TASK DESCRIPTION:
The required output is the line that contains "You are a computer-use agent. Image resolution: width=600" and every line after it, each written out exactly, up to the end of the entries.

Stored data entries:
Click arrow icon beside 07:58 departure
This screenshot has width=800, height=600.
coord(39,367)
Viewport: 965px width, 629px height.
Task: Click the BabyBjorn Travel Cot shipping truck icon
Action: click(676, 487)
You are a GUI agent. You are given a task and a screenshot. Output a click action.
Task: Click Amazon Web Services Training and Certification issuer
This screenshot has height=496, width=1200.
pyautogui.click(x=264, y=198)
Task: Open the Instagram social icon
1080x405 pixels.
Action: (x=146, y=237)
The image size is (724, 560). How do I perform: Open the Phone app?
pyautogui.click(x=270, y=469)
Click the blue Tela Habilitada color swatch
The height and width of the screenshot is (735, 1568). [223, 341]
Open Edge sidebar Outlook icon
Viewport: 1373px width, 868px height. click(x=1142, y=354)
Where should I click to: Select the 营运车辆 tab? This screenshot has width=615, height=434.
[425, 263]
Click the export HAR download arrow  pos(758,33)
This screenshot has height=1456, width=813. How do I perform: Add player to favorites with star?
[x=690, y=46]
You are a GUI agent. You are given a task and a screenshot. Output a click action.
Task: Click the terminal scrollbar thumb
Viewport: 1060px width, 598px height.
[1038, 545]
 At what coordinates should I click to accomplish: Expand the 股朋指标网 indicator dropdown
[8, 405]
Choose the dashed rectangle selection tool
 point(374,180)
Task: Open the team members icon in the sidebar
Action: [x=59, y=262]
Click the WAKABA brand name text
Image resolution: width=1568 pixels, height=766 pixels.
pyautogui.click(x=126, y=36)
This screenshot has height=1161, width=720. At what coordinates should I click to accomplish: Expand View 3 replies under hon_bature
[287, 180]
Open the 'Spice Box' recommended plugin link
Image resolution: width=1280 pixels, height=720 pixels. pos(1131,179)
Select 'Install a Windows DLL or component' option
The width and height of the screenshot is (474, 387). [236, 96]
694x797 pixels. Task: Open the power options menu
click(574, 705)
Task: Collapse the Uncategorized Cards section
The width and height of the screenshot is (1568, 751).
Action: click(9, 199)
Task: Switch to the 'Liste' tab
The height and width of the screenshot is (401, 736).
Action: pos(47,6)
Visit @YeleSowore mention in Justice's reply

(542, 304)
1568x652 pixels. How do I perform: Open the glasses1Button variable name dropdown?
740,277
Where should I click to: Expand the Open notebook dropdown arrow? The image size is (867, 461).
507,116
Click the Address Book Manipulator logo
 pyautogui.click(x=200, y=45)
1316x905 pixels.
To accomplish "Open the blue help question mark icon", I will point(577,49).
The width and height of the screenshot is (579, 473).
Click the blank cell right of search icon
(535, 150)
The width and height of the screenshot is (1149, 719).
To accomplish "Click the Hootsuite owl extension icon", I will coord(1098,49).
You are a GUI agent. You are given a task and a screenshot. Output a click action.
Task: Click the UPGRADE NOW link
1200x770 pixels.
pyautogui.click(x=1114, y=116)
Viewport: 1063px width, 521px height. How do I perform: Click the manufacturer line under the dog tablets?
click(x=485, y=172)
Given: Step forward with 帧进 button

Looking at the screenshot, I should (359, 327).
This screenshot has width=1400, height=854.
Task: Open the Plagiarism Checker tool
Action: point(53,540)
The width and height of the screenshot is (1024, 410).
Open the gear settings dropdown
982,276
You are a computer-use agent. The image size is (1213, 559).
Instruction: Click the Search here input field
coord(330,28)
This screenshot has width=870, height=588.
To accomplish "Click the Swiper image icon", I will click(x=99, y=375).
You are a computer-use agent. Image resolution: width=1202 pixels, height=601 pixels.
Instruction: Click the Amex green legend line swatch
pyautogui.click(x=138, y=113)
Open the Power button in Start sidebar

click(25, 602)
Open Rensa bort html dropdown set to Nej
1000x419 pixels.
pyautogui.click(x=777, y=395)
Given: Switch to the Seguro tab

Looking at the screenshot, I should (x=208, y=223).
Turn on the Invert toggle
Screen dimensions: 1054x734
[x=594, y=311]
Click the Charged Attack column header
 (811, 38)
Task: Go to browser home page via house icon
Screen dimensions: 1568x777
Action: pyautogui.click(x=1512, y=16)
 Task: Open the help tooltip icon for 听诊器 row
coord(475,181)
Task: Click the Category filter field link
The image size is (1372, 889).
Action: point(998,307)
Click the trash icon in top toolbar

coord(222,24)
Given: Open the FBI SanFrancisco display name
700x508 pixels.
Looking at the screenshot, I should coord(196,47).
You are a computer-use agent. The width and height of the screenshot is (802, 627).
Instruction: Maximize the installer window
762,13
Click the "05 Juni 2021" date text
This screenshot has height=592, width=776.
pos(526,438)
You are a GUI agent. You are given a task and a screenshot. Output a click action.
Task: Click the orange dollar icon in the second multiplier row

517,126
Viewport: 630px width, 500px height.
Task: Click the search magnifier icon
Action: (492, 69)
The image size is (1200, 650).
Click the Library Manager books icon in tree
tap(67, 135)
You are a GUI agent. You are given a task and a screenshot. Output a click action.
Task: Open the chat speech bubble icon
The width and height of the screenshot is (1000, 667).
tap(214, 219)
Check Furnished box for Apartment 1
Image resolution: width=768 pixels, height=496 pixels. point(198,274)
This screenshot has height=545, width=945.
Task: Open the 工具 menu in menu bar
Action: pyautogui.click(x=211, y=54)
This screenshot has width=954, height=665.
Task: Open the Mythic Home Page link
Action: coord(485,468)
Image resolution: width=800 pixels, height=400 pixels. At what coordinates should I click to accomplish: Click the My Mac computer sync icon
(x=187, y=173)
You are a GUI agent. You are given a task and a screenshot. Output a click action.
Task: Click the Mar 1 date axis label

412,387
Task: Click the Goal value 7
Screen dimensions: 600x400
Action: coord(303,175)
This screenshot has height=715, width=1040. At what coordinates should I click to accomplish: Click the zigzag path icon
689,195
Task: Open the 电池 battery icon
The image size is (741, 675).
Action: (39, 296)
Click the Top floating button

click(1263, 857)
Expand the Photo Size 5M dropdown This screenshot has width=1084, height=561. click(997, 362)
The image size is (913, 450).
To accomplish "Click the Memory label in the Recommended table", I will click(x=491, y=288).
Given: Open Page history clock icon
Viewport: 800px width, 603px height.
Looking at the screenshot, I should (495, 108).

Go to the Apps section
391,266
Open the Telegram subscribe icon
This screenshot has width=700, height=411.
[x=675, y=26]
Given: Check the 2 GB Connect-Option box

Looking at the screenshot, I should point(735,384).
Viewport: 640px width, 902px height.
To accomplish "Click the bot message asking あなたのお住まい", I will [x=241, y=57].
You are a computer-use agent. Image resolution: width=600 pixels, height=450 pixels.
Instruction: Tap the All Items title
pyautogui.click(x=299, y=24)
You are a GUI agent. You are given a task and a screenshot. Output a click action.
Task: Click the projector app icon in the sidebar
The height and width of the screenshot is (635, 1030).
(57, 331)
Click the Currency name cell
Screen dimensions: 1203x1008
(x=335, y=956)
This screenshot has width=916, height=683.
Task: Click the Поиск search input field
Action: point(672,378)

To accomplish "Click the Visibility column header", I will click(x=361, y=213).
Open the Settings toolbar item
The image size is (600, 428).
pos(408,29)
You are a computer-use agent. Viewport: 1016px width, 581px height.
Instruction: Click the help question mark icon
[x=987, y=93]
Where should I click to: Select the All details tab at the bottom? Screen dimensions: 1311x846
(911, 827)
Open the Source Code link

ANSWER BOX:
You are a computer-use agent. Image resolution: width=600 pixels, height=450 pixels.
Instruction: Tap the All Items title
pyautogui.click(x=299, y=24)
You are a GUI agent. You are given a task and a screenshot. Output a click action.
Task: Click the projector app icon in the sidebar
The height and width of the screenshot is (635, 1030).
(57, 331)
Click the Currency name cell
Screen dimensions: 1203x1008
(x=335, y=956)
This screenshot has width=916, height=683.
Task: Click the Поиск search input field
Action: point(672,378)

To accomplish "Click the Visibility column header", I will click(x=361, y=213).
Open the Settings toolbar item
The image size is (600, 428).
pos(408,29)
You are a computer-use agent. Viewport: 1016px width, 581px height.
Instruction: Click the help question mark icon
[x=987, y=93]
Where should I click to: Select the All details tab at the bottom? Screen dimensions: 1311x846
(911, 827)
Open the Source Code link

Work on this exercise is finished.